The Omicron dataset is more than twice the size of Delta’s and 3.5 times larger than pre-VOC and Alpha. To address this imbalance, we split Omicron into two equally sized random subsamples, ensuring no overlap between them. Each subsample included all samples from Alpha, Delta, and pre-VOC, plus half of Omicron, creating a more balanced dataset as shown in Table 6. This approach helped reduce bias and improved generalization.

Table 6 Number of sequences per category per subsampling. Number of sequences per category in each of the two subsamplings resulting from randomly splitting the Omicron sequences into two subsets of equal size.

Full size table

Although Delta and Omicron still predominated over Alpha and pre-VOC, the large number of samples across all categories provided enough data for effective model learning, minimizing the impact of sample variability.

For dataset organization, 60% of the total sequences were allocated to the Training Set, while the Validation Set and Test Set each accounted for 20%.

The composition of the dataset for each of the two subsamples is shown in Table 7.

Table 7 Dataset composition per subsampling. Distribution of the total sequences in each of the subsamplings among the training (60%), validation (20%), and test (20%) sets.

Full size table

Spectrogram generation

The initial step in generating the spectrogram of a sequence involved converting the sequence into four digital signals ($U_a$, $U_g$, $U_c$, $U_t$), each corresponding to the presence of a specific nucleotide (A, G, C, T) at every position.

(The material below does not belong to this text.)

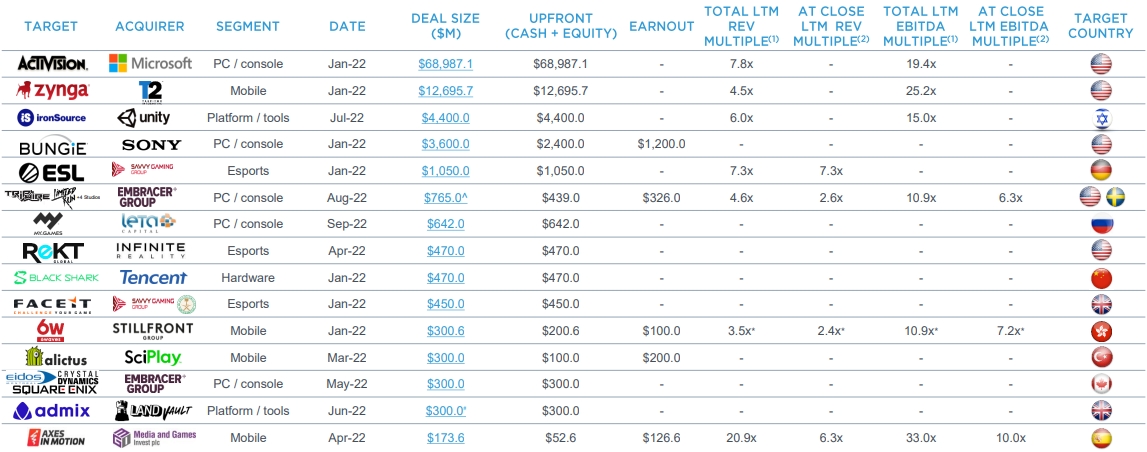Click the Germany flag in ESL row
Image resolution: width=1147 pixels, height=452 pixels.
point(1102,171)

$$\begin{aligned} U_{\alpha }(x_i)= \left\{ \begin{array}{ll} 1, & \text {if} \ x_i=\alpha \\ 0, & \text {otherwise} \end{array}\right. \end{aligned}$$

(1)

The following step involved calculating the spectrogram for each of the four binary signals derived from this decomposition.

The FFT was applied to each signal, which is an efficient computational method for performing the Discrete Fourier Transform (DFT)⁴⁹.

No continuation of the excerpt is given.